Your objective = Out of the records below, copy all lines in which the word "will" occurs.

Collected data entries =
"""
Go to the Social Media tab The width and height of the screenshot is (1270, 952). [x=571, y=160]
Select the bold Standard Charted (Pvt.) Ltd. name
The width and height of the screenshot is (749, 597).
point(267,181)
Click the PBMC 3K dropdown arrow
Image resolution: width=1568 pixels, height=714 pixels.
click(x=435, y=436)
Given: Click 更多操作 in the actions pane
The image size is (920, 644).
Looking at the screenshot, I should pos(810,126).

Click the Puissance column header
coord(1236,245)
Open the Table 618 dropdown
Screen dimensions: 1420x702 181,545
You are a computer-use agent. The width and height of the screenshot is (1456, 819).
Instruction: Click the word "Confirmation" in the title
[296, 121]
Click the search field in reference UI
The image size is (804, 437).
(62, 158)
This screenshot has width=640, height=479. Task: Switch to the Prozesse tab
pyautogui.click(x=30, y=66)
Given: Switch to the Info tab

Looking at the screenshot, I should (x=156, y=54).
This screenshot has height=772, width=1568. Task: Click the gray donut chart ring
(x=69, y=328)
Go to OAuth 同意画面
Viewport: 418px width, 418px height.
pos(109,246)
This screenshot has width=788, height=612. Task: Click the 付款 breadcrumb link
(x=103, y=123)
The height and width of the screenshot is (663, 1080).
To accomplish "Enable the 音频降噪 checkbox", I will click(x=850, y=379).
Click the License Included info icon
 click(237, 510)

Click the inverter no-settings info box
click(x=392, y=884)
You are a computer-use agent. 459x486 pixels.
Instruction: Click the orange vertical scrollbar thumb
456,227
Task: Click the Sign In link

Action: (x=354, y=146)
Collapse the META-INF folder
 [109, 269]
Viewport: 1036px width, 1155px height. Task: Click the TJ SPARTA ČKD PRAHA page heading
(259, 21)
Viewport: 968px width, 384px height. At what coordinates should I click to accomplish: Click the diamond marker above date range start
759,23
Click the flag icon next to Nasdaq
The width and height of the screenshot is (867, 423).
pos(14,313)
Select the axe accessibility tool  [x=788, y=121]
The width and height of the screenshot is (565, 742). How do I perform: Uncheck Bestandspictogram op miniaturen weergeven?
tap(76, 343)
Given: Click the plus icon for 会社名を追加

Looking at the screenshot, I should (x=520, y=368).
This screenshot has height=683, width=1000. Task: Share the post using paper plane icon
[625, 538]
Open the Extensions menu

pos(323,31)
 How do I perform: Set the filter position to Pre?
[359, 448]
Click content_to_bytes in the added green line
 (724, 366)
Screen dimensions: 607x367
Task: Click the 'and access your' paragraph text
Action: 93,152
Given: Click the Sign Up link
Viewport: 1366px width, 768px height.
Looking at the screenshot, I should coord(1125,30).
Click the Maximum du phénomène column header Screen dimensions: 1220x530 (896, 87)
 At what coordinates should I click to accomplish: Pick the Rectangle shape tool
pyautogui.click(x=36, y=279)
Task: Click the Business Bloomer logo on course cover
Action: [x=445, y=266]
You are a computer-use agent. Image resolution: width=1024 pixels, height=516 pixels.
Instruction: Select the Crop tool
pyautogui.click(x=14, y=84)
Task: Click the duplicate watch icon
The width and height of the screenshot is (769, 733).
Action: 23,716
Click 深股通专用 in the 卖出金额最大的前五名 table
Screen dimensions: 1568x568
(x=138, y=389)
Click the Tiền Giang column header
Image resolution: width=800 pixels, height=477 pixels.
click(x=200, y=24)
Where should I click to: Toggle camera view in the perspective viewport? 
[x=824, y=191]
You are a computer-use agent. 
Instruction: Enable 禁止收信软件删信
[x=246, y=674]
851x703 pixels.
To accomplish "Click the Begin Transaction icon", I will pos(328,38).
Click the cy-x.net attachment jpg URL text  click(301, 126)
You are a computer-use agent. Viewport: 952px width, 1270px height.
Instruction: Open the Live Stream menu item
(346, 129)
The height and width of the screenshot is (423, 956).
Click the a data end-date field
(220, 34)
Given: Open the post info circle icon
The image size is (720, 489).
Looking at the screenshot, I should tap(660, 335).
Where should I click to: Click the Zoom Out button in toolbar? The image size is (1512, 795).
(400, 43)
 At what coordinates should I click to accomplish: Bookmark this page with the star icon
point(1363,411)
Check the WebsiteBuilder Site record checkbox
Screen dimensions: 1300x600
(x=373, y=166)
"""
Answer to this exercise =
To accomplish "Enable the 音频降噪 checkbox", I will click(x=850, y=379).
To accomplish "Click the Begin Transaction icon", I will pos(328,38).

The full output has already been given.